§ Текст:
++++++++

Звуки песни ширились и росли, к ней приставали все новые и новые голоса, а трепетное пламя мерцало, вспыхивая красноватым отблеском, как бы закаляя оружие на борьбу и на смерть…

Когда жженка была готова, зажгли снова свечи и разлили по стаканам горячий напиток. Наступал 1880 год… Что сулил он собравшимся, что сулил он России?..

Когда пробило 12 часов, стали чокаться: кто жал соседу руку, кто обменивался товарищеским поцелуем; все пили за свободу, за родину, все желали, чтобы эта чаша была последней чашей неволи…

Кто-то предложил попробовать спиритическое гаданье: в одну минуту со смехом и шутками изготовили большой лист бумаги с четкими буквами, перевернули на него блюдечко и сели за стол. Первым был вызван дух императора Николая I, его спросили, какой смертью умрет его сын, Александр II. Блюдечко долго неопределенно блуждало и наконец получился странный ответ – от отравы… Этот ответ расхолодил всех, он показался лишенным всякого вероятия, так как некоторые из присутствующих знали, что готовится дворцовый взрыв, а всем вообще было известно, что яд не был тем оружием, которое употребляла бы организация Исполнительного Комитета «Народной Воли». Этот неудачный ответ расхолодил настроение, гаданье бросили. Кто-то запел опять какую-то малороссийскую песню, другие пробовали напевать революционную молитву польскую, еще кто-то – положенные на музыку стихи: «Я видел рабскую Россию перед святыней алтаря: гремя цепьми, склонивши выю, она молилась за царя»… и, наконец, все вместе – французскую Марсельезу. Пели негромко, с осторожностью, несмотря на общепринятый обычай на Руси весело и шумно встречать Новый год.

Так прошел вечер. Пора было расходиться. Всем сразу выйти было опасно, а потому расходились по двое и в одиночку, чтобы не привлечь внимание дворника, лежавшего, как обыкновенно, поперек калитки на улицу.

2. С. А. Иванова-Борейша[233]

Разгром типографии «Народной Воли» в Саперном переулке

Разгром тайной типографии произошел в январе 1880 года. Снова я была разбужена среди ночи звонком. На этот раз звонили с парадного крыльца. Я вышла в переднюю, заглянула в окно, выходившее на лестницу, и сразу увидела на освещенной лестнице полицейских, которых привел наш старший дворник. Дверь я им, конечно, сразу не отворила, а начала будить публику. Все моментально вскочили, а я в это время вспомнила, что у меня в комоде скопилось много писем и бумаг, которые были принесены сюда только потому, что их надо было тщательно спрятать, а наша квартира считалась местом надежным[234]. Тогда я решила, что моя первая обязанность состоит в том, чтобы уничтожить все это. Я заперлась в своей комнате, поставила на пол большой умывальный таз с водой и начала жечь над ним бумаги, вытаскивая их из комода. Боялась очень, чтобы не осталось какого-нибудь адреса или фамилий, но разбирать было некогда; за стеной были слышны выстрелы, беготня, а с лестницы раздавался стук ломаемой двери и неистовые крики.

++++++++

§ Исходные материалы:
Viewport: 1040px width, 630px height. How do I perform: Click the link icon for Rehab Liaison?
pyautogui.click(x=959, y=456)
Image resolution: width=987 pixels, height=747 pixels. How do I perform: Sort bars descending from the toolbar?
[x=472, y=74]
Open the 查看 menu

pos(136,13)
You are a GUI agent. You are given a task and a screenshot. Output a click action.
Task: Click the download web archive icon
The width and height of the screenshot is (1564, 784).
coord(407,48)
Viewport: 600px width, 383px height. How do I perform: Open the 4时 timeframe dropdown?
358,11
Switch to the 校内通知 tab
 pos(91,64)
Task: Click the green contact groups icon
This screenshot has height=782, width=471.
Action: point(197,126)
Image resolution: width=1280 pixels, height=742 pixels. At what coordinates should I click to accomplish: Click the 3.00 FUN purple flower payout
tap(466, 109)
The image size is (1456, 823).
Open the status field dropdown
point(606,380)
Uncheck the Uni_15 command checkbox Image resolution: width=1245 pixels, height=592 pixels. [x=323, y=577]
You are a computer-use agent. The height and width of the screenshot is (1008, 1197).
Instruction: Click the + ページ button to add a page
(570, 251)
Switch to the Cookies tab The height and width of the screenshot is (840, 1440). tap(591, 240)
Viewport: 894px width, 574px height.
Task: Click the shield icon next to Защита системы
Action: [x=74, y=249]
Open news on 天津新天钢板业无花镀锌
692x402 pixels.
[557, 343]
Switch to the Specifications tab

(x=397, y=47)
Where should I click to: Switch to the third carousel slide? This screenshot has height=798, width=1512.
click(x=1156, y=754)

++++++++

§ Задания:
A - Выпишите из текста без изменений отрывок от «Когда жженка была» до «сулил он России?..» включительно.
B - Когда, согласно тексту, произошел разгром тайной типографии?

§ Ответы:
A -
Когда жженка была готова, зажгли снова свечи и разлили по стаканам горячий напиток. Наступал 1880 год… Что сулил он собравшимся, что сулил он России?..

B - В январе 1880 года.